═════ Input material

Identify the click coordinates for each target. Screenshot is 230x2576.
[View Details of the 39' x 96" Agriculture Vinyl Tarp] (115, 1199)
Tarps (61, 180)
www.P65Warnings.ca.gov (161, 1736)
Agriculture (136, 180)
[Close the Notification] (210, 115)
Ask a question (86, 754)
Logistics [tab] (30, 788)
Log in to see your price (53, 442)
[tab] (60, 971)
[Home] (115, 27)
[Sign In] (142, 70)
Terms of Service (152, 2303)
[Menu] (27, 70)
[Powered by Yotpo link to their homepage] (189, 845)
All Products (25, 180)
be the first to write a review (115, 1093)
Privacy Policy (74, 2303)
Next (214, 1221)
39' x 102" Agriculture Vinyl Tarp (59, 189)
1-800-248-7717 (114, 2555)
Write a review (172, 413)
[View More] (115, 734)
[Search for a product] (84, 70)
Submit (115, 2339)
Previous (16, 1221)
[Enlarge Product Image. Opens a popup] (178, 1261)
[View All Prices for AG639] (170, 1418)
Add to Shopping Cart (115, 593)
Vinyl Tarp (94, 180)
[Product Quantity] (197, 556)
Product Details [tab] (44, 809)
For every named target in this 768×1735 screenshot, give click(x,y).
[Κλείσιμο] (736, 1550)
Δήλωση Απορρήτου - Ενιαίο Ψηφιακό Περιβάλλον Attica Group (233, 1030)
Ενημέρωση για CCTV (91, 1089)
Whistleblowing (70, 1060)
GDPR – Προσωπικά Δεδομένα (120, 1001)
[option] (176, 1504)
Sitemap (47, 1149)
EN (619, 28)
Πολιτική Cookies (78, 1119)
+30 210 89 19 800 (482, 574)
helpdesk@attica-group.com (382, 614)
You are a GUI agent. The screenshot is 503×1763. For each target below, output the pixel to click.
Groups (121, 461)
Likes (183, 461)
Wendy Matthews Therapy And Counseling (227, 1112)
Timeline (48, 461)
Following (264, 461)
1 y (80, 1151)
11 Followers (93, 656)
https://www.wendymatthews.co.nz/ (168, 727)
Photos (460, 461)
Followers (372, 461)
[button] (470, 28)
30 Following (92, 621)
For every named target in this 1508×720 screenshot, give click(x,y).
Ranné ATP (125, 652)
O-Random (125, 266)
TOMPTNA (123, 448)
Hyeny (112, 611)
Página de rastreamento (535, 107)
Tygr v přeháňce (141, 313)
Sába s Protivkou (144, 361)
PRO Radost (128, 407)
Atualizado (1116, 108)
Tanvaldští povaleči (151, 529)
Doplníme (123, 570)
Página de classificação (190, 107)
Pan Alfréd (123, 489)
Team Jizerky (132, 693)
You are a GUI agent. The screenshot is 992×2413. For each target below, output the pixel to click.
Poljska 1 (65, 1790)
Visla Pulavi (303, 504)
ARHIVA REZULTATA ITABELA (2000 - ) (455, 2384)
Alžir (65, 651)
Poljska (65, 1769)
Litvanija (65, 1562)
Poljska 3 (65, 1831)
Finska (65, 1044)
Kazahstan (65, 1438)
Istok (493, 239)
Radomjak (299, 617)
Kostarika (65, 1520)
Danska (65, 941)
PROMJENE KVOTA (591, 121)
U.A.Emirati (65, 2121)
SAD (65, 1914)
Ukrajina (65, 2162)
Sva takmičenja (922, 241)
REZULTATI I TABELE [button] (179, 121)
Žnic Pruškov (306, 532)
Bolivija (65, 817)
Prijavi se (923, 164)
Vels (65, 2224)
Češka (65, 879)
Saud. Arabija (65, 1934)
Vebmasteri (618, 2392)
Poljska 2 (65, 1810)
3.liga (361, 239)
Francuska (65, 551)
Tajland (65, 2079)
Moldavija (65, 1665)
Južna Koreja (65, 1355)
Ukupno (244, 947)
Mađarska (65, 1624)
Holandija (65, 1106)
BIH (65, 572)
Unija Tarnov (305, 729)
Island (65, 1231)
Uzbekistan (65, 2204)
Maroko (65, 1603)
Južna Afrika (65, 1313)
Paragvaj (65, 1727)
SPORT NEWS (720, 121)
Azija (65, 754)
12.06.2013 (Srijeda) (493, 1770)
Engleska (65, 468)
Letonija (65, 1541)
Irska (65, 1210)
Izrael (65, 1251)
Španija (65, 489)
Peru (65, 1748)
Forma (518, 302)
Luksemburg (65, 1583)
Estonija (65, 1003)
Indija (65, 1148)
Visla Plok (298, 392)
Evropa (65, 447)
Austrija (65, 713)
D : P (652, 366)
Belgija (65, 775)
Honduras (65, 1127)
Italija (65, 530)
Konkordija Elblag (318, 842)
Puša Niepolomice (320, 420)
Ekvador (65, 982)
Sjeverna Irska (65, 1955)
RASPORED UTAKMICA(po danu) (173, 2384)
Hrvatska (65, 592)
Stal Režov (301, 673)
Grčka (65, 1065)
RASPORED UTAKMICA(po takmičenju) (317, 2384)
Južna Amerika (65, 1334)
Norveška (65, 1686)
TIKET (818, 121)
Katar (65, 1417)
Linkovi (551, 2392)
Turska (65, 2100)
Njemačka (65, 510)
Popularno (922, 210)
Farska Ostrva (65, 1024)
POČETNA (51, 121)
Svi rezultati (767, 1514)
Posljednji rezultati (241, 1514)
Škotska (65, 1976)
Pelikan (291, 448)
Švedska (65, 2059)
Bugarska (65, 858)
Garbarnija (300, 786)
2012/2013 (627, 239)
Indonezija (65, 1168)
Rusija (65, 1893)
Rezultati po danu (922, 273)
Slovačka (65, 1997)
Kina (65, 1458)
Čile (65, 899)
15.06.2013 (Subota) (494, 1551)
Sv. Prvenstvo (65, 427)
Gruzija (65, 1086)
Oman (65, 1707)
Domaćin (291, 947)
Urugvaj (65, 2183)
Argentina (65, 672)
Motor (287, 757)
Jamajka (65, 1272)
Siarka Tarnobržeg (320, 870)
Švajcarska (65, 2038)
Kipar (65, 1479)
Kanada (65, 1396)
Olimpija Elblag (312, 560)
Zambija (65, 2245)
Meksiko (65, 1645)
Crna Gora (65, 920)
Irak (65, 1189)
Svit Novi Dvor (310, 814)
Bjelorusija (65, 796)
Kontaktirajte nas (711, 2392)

══════════

Return every line in the listing above that contains the word "click", matching case exactly.

Solution to this problem -
Identify the click coordinates for each target. Screenshot is 230x2576.
For every named target in this 768×1735 screenshot, give click(x,y).
You are a GUI agent. The screenshot is 503×1763. For each target below, output the pixel to click.
For every named target in this 1508×720 screenshot, give click(x,y).
You are a GUI agent. The screenshot is 992×2413. For each target below, output the pixel to click.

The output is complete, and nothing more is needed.